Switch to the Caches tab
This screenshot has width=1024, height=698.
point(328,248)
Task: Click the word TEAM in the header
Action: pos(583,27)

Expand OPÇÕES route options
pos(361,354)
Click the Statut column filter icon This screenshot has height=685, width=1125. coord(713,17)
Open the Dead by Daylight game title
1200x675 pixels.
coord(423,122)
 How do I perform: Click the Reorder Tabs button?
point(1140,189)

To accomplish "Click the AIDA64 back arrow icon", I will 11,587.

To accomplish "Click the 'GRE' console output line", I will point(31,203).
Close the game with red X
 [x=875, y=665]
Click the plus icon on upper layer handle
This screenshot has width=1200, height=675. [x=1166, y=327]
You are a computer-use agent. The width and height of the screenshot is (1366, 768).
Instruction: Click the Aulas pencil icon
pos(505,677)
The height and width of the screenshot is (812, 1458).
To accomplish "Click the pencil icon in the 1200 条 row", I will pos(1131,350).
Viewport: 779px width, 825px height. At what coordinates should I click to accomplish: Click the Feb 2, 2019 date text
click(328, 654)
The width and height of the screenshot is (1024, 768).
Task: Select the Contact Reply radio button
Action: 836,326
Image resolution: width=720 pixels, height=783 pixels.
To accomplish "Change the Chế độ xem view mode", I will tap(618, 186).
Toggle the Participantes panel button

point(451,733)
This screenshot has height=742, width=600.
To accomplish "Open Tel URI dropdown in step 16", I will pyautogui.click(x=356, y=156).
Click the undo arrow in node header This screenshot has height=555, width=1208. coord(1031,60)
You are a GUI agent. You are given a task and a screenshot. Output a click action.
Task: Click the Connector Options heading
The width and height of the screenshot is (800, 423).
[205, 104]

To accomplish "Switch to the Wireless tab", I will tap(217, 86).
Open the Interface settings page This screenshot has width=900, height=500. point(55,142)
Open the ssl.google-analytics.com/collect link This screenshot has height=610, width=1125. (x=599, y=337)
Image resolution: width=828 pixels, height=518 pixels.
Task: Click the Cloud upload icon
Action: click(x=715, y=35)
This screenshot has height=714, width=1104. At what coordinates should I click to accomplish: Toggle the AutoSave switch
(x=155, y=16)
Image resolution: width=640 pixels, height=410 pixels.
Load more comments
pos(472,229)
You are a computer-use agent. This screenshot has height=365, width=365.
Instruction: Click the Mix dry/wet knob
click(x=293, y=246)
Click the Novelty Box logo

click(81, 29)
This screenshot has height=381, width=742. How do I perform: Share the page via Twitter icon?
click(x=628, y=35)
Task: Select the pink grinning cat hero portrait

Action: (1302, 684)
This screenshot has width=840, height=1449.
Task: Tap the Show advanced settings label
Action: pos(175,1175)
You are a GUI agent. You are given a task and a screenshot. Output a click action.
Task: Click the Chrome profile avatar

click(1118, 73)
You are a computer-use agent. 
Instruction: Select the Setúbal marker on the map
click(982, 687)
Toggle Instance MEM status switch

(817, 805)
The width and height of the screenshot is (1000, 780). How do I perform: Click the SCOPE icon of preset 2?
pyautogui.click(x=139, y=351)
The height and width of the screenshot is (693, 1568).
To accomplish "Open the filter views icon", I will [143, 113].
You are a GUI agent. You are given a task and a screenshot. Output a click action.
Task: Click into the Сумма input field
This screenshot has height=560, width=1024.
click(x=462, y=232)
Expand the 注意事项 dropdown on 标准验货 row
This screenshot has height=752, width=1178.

**Written task**
Put each line of the data above into a Markdown table with the columns No. and Line. Number the rows and omit blank lines.

**Response to this task**
| No. | Line |
|---|---|
| 1 | Switch to the Caches tab |
| 2 | This screenshot has width=1024, height=698. |
| 3 | point(328,248) |
| 4 | Task: Click the word TEAM in the header |
| 5 | Action: pos(583,27) |
| 6 | Expand OPÇÕES route options |
| 7 | pos(361,354) |
| 8 | Click the Statut column filter icon This screenshot has height=685, width=1125. coord(713,17) |
| 9 | Open the Dead by Daylight game title |
| 10 | 1200x675 pixels. |
| 11 | coord(423,122) |
| 12 |  How do I perform: Click the Reorder Tabs button? |
| 13 | point(1140,189) |
| 14 | To accomplish "Click the AIDA64 back arrow icon", I will 11,587. |
| 15 | To accomplish "Click the 'GRE' console output line", I will point(31,203). |
| 16 | Close the game with red X |
| 17 |  [x=875, y=665] |
| 18 | Click the plus icon on upper layer handle |
| 19 | This screenshot has width=1200, height=675. [x=1166, y=327] |
| 20 | You are a computer-use agent. The width and height of the screenshot is (1366, 768). |
| 21 | Instruction: Click the Aulas pencil icon |
| 22 | pos(505,677) |
| 23 | The height and width of the screenshot is (812, 1458). |
| 24 | To accomplish "Click the pencil icon in the 1200 条 row", I will pos(1131,350). |
| 25 | Viewport: 779px width, 825px height. At what coordinates should I click to accomplish: Click the Feb 2, 2019 date text |
| 26 | click(328, 654) |
| 27 | The width and height of the screenshot is (1024, 768). |
| 28 | Task: Select the Contact Reply radio button |
| 29 | Action: 836,326 |
| 30 | Image resolution: width=720 pixels, height=783 pixels. |
| 31 | To accomplish "Change the Chế độ xem view mode", I will tap(618, 186). |
| 32 | Toggle the Participantes panel button |
| 33 | point(451,733) |
| 34 | This screenshot has height=742, width=600. |
| 35 | To accomplish "Open Tel URI dropdown in step 16", I will pyautogui.click(x=356, y=156). |
| 36 | Click the undo arrow in node header This screenshot has height=555, width=1208. coord(1031,60) |
| 37 | You are a GUI agent. You are given a task and a screenshot. Output a click action. |
| 38 | Task: Click the Connector Options heading |
| 39 | The width and height of the screenshot is (800, 423). |
| 40 | [205, 104] |
| 41 | To accomplish "Switch to the Wireless tab", I will tap(217, 86). |
| 42 | Open the Interface settings page This screenshot has width=900, height=500. point(55,142) |
| 43 | Open the ssl.google-analytics.com/collect link This screenshot has height=610, width=1125. (x=599, y=337) |
| 44 | Image resolution: width=828 pixels, height=518 pixels. |
| 45 | Task: Click the Cloud upload icon |
| 46 | Action: click(x=715, y=35) |
| 47 | This screenshot has height=714, width=1104. At what coordinates should I click to accomplish: Toggle the AutoSave switch |
| 48 | (x=155, y=16) |
| 49 | Image resolution: width=640 pixels, height=410 pixels. |
| 50 | Load more comments |
| 51 | pos(472,229) |
| 52 | You are a computer-use agent. This screenshot has height=365, width=365. |
| 53 | Instruction: Click the Mix dry/wet knob |
| 54 | click(x=293, y=246) |
| 55 | Click the Novelty Box logo |
| 56 | click(81, 29) |
| 57 | This screenshot has height=381, width=742. How do I perform: Share the page via Twitter icon? |
| 58 | click(x=628, y=35) |
| 59 | Task: Select the pink grinning cat hero portrait |
| 60 | Action: (1302, 684) |
| 61 | This screenshot has width=840, height=1449. |
| 62 | Task: Tap the Show advanced settings label |
| 63 | Action: pos(175,1175) |
| 64 | You are a GUI agent. You are given a task and a screenshot. Output a click action. |
| 65 | Task: Click the Chrome profile avatar |
| 66 | click(1118, 73) |
| 67 | You are a computer-use agent.  |
| 68 | Instruction: Select the Setúbal marker on the map |
| 69 | click(982, 687) |
| 70 | Toggle Instance MEM status switch |
| 71 | (817, 805) |
| 72 | The width and height of the screenshot is (1000, 780). How do I perform: Click the SCOPE icon of preset 2? |
| 73 | pyautogui.click(x=139, y=351) |
| 74 | The height and width of the screenshot is (693, 1568). |
| 75 | To accomplish "Open the filter views icon", I will [143, 113]. |
| 76 | You are a GUI agent. You are given a task and a screenshot. Output a click action. |
| 77 | Task: Click into the Сумма input field |
| 78 | This screenshot has height=560, width=1024. |
| 79 | click(x=462, y=232) |
| 80 | Expand the 注意事项 dropdown on 标准验货 row |
| 81 | This screenshot has height=752, width=1178. |